Hypothetically speaking... could openly entertain a viewpoint that isn't our own.. be similar to believing software could be better, if it was only improved, by trying to improve ourselves and building software better?
This is the first time I've heard that. The normal party line is that, yes, they're worse at the job but it's because they never got the opportunity to learn. You can observe in colleges that DEI-appointed students do massively worse overall despite probably being given even more leeway than normal students.
I think it's pretty easy to go learn the spectrum of DEI.
The world is generally run with gatekeeping, which means withholding access to opportunity to improve one's life to a selected group for a long time.
It's possible that your country may codify gatekeeping and privilege, and the only way they may know how is to do the same thing in the opposite way.
It might not be a good way of holding space for qualified candidates to get to the same table, or even, not allowing an average person to "get a chance" to fail upwards except if you're from one background.
The relevance of DEI shouldn't be held exclusively with its implementation at any given time, as long as it's improving. Kind of like software, maybe.
I'm not sure where your observation is based on - happy to learn and read from any studies though beyond anecdotal differences.
It would be like generalizing that lots of rich kids end up doing nothing as well after their parents pay for their way into and school. Doesn't make it true as a generalization of everyone though.

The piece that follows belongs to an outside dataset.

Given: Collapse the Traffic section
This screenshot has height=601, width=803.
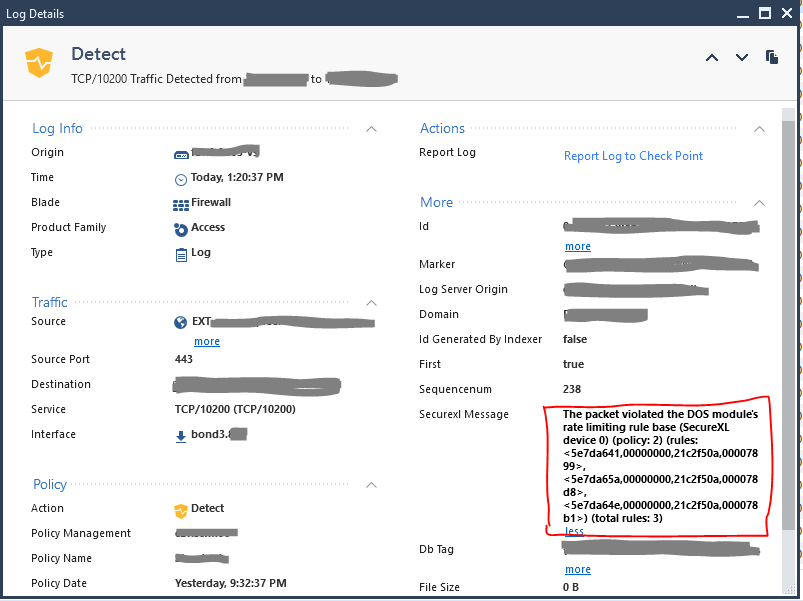Looking at the screenshot, I should tap(371, 302).
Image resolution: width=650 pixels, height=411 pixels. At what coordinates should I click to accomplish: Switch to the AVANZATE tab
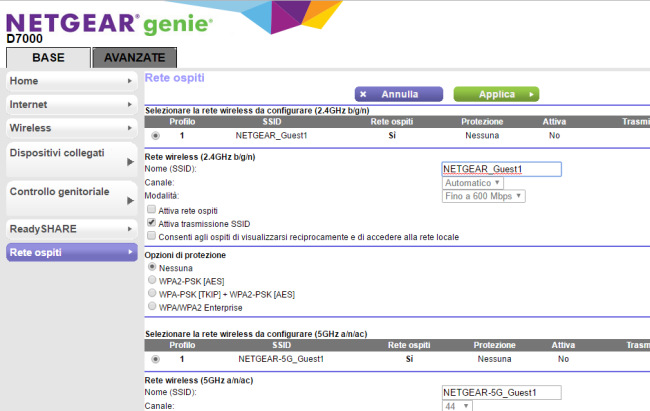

Theoretically it could be, but you should be aware if your argument directly contradicts years of other people advocating for DEI. The idea being sold isn't "we need jobs to be more merit based" but "we don't have enough merit and have to discriminate".
> It's possible that your country may codify gatekeeping and privilege, and the only way they may know how is to do the same thing in the opposite way.

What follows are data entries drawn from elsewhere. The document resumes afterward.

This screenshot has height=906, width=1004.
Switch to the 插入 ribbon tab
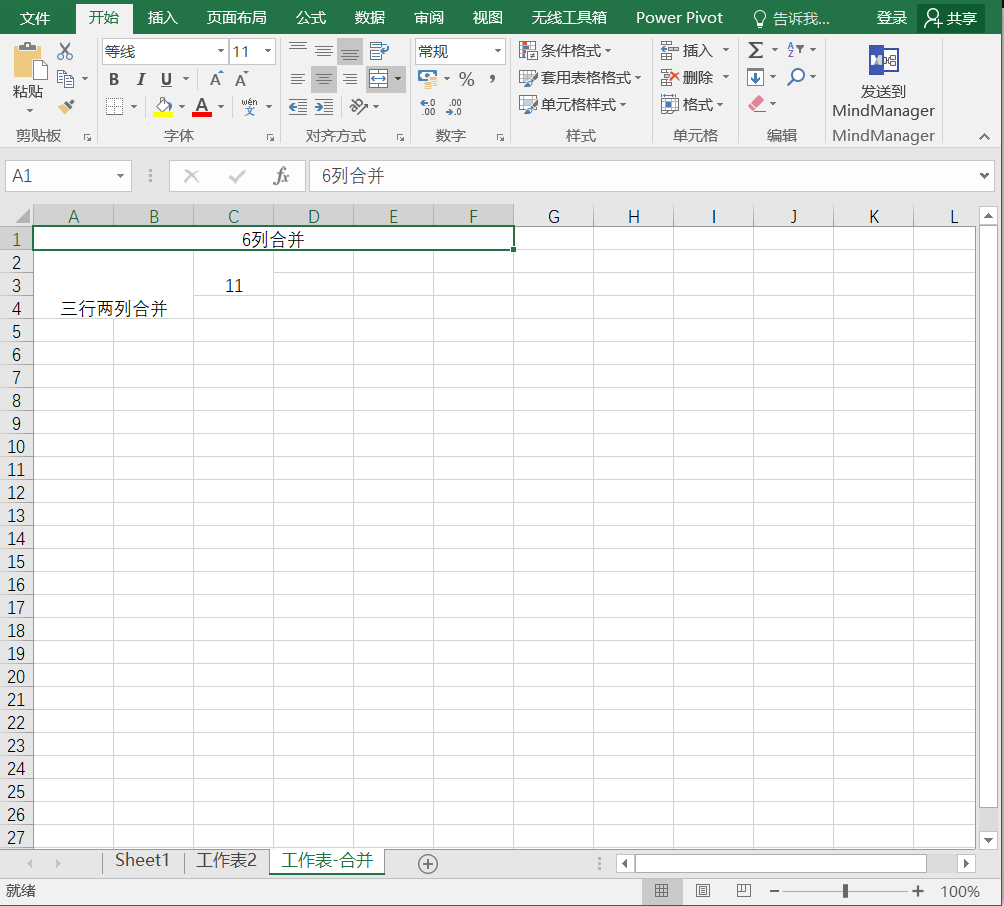[x=162, y=17]

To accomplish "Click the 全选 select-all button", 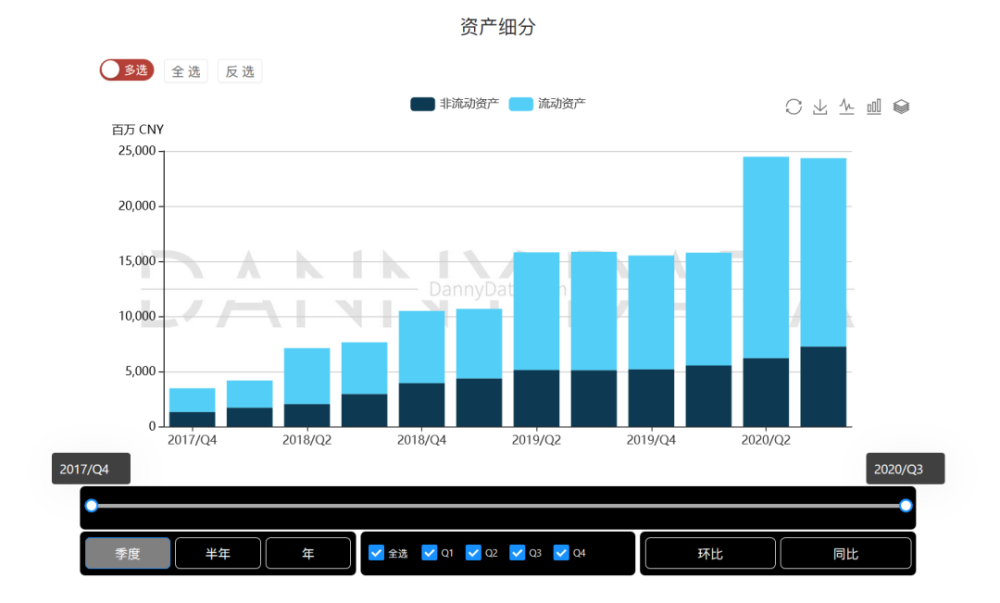I will pyautogui.click(x=185, y=71).
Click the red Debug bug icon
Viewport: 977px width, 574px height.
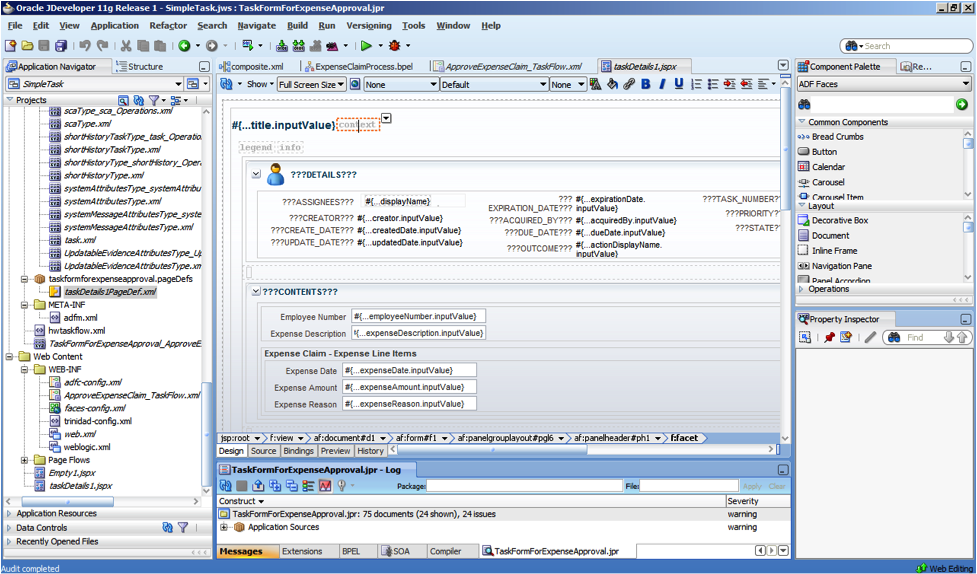pyautogui.click(x=394, y=46)
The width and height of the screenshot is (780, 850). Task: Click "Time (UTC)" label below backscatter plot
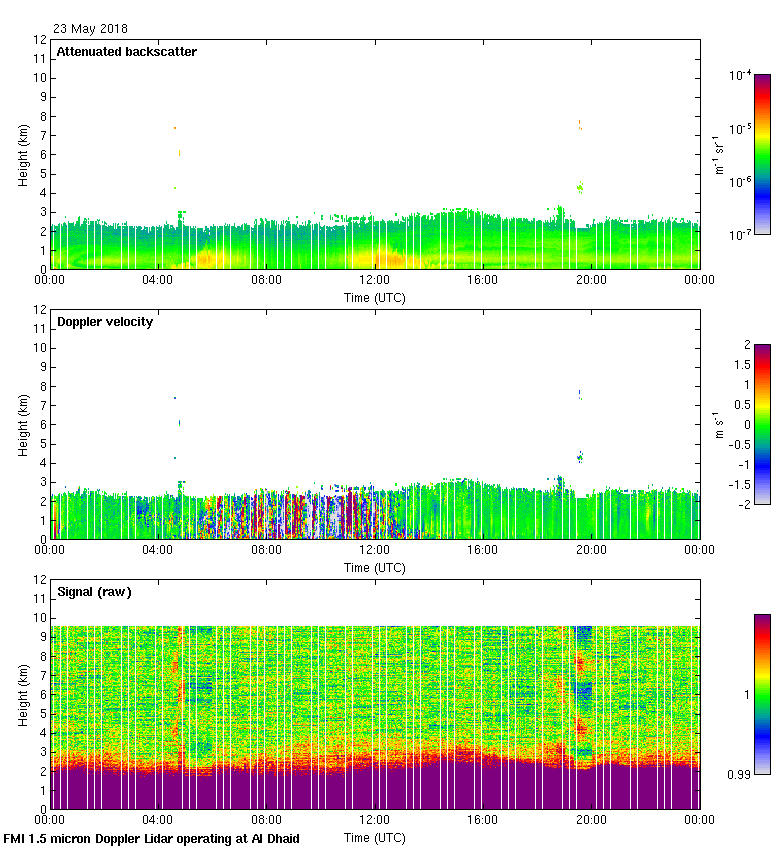[375, 298]
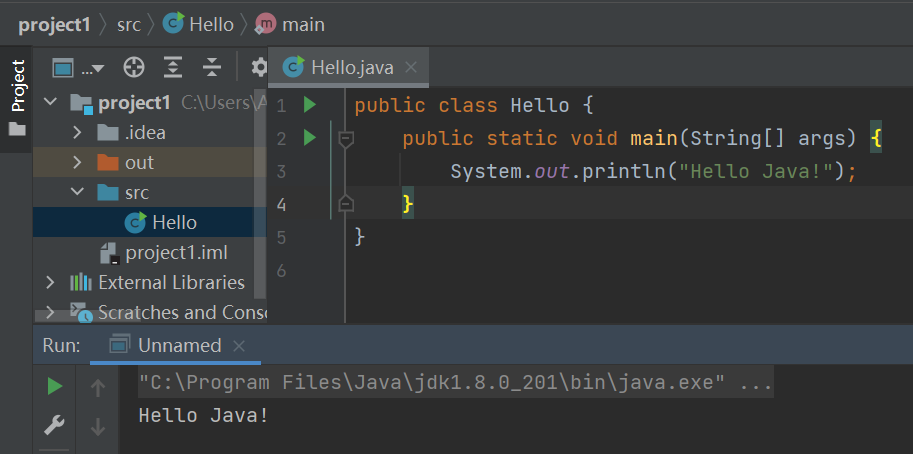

My country, the US, codifies that you're not allowed to racially discriminate. Somehow this doesn't stop people from declaring that we must explicitly perform racially discrimination in order to offset some perceived discrimination.
> The relevance of DEI shouldn't be held exclusively with its implementation at any given time, as long as it's improving. Kind of like software, maybe.

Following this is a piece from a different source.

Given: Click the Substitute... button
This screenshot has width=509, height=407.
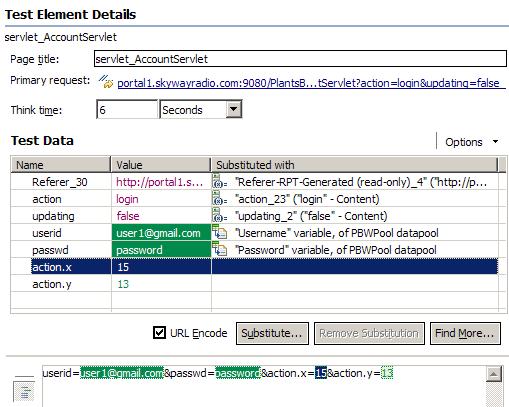Looking at the screenshot, I should tap(272, 333).
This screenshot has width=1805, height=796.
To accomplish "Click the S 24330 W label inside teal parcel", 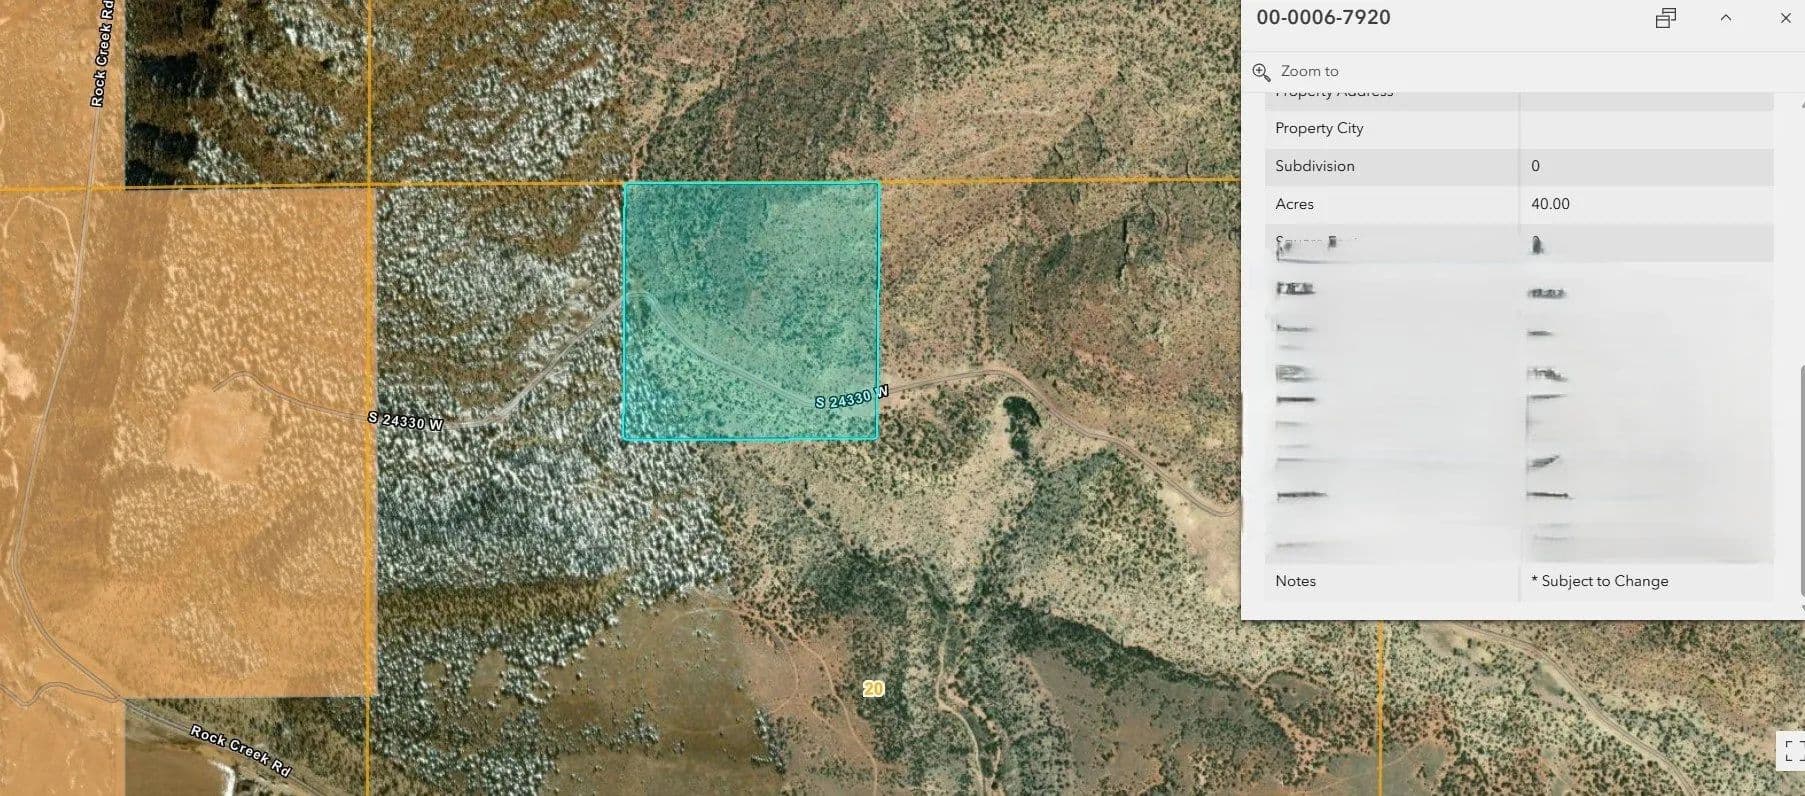I will point(850,398).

The relevance is that I'm a race it explicitly disadvantages, and so it my family. It's illegal, racial discrimination is apparently immoral when it's done to anyone else, and it needs to go.
> I'm not sure where your observation is based on - happy to learn and read from any studies though beyond anecdotal differences.
Go look at medical schools. High scoring Whites and Asians are about as likely to get in as extremely poorly performing Black students.
https://www.aei.org/wp-content/uploads/2017/06/med1.jpg?x850...
Ask yourselves, who paid for your education? Was it pulled up by the bootstraps rags-to-riches, or did you get help from e.g. family? Where did you grow up, and how did that contribute to your current career / life?
Now imagine you didn't have those opportunities, because your family (going back generations) never was able to build up generational wealth and comfort.
DEI is an attempt to make up for that. Is it ideal? No. Does it come across as discrimination to the priviledged people / classes? Sure. Does it personally affect you? Probably not, but I don't know you (generalised you, the reader).
That said, if you don't like DEI, vote and act accordingly. Work to make sure everyone earns a liveable wage, owns a house, gets a good education and consequent steady job opportunities regardless of familial wealth. Be and act anti-racist and anti-classist, because it's not enough to simply "not be racist".